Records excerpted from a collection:
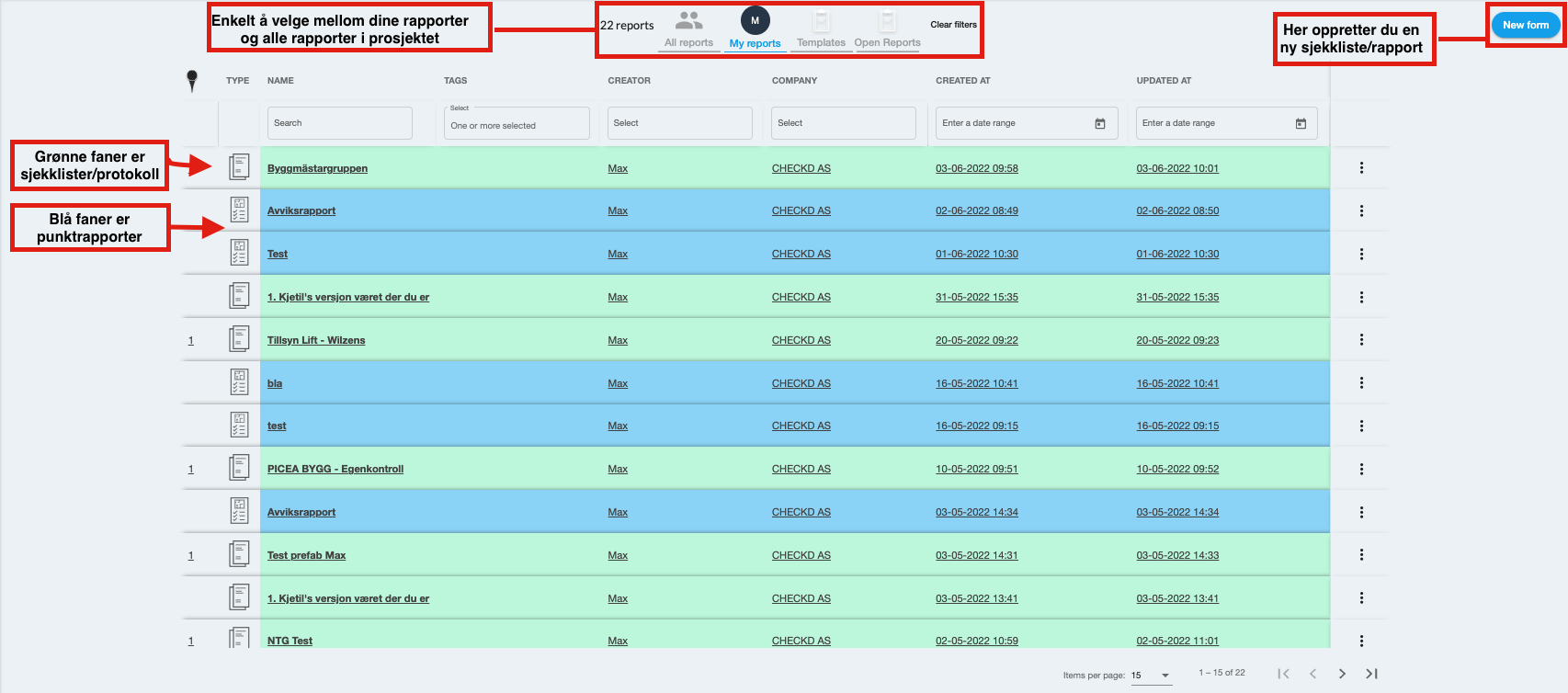Select the My reports tab
This screenshot has height=693, width=1568.
(755, 30)
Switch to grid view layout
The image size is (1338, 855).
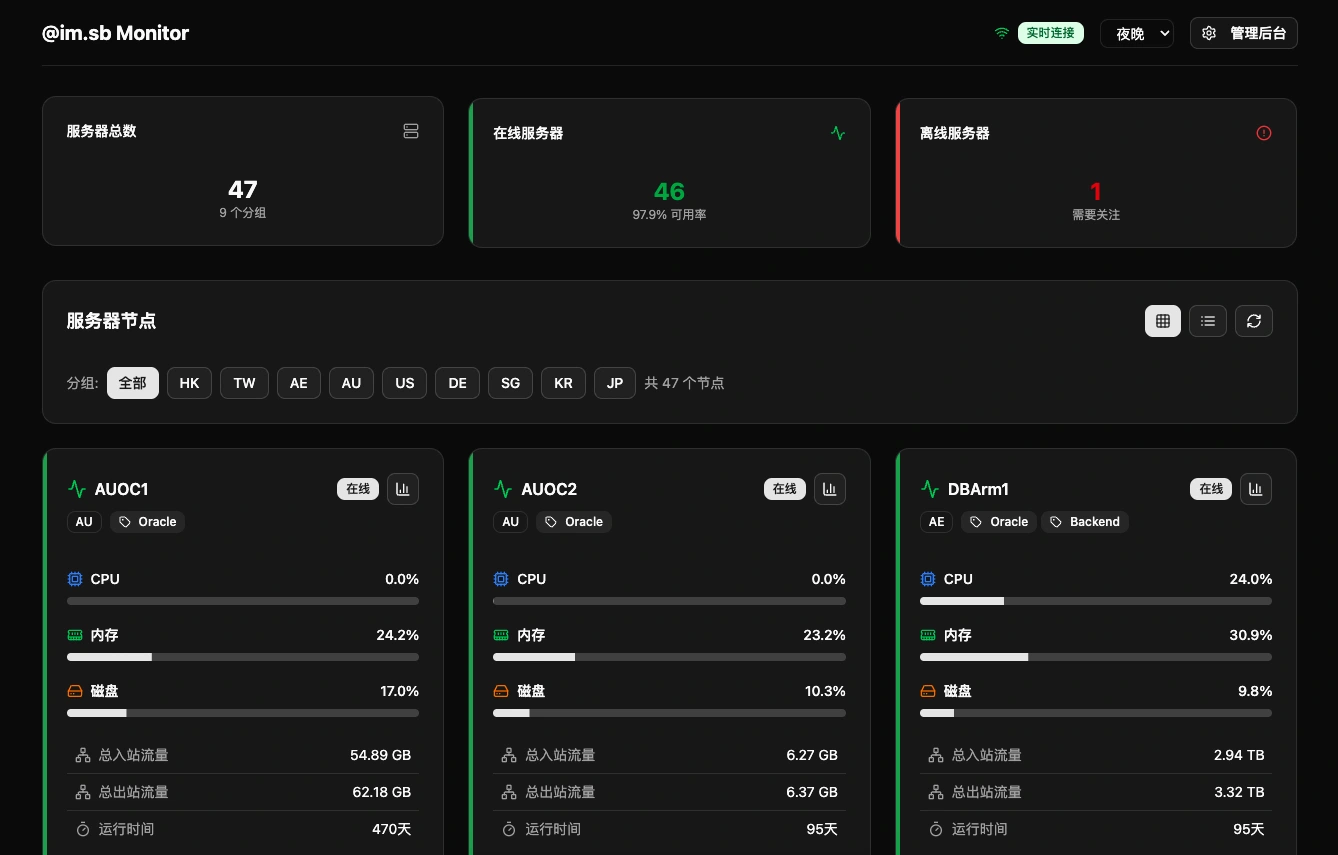point(1163,321)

_Work order_:
Only the lines from the one that contains "Switch to grid view layout" to the end of the records, inclusive, are to be quoted exactly, with pictures excluded.

_Answer to this task_:
Switch to grid view layout
The image size is (1338, 855).
point(1163,321)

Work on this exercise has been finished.